++++ RAW DATA ++++
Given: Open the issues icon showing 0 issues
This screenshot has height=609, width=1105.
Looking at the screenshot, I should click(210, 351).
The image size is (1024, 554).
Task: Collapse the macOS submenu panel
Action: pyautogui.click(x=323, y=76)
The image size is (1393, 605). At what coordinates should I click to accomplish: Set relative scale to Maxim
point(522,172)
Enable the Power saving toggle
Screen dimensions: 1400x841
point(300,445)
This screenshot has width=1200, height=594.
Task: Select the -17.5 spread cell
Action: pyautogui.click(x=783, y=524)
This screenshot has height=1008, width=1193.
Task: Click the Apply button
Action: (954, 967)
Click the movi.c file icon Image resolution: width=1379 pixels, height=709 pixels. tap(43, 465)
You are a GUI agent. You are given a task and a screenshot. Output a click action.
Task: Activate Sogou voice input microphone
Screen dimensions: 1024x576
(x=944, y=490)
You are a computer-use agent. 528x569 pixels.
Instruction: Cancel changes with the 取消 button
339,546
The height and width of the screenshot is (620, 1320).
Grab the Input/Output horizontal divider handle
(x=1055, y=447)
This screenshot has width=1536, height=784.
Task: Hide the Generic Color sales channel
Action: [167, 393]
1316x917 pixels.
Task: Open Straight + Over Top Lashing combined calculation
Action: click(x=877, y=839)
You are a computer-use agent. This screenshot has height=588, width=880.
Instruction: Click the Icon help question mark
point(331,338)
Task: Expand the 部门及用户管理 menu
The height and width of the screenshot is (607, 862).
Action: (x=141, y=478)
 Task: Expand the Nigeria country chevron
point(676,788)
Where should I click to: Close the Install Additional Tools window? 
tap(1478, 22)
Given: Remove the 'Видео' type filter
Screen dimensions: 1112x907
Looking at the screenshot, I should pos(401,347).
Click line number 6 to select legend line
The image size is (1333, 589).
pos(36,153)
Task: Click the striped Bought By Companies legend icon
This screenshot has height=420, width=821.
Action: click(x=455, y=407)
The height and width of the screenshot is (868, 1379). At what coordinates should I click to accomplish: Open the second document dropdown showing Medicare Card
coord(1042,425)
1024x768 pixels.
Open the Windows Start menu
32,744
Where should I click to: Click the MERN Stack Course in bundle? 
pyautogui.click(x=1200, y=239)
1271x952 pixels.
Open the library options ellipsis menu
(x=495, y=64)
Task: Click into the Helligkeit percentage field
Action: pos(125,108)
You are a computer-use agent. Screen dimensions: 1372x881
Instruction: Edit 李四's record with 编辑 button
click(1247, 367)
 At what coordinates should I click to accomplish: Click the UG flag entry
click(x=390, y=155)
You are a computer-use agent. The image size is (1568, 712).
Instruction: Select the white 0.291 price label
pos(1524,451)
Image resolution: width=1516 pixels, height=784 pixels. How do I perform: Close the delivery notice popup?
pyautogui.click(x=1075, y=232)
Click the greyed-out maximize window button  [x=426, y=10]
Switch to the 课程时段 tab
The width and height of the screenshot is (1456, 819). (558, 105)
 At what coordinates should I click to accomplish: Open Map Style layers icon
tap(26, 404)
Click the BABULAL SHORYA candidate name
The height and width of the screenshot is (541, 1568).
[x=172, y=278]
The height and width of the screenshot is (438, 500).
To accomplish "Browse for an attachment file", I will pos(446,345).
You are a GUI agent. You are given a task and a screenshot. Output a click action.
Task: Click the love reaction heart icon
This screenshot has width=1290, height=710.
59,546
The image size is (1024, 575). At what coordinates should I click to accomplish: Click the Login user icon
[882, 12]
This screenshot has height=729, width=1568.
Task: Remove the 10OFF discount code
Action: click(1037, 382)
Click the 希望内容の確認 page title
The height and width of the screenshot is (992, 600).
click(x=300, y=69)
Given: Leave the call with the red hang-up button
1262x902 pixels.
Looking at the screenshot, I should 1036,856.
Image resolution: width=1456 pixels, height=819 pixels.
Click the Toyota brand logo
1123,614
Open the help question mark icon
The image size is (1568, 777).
++++
**WHAT IS ASKED**
Rewrite the lines from the one containing "Click the 希望内容の確認 page title" through the end, replacing "Toyota brand logo" with "Toyota emblem" and changing nothing else.

**OUTPUT FOR THIS EXERCISE**
Click the 希望内容の確認 page title
The height and width of the screenshot is (992, 600).
click(x=300, y=69)
Given: Leave the call with the red hang-up button
1262x902 pixels.
Looking at the screenshot, I should 1036,856.
Image resolution: width=1456 pixels, height=819 pixels.
Click the Toyota emblem
1123,614
Open the help question mark icon
The image size is (1568, 777).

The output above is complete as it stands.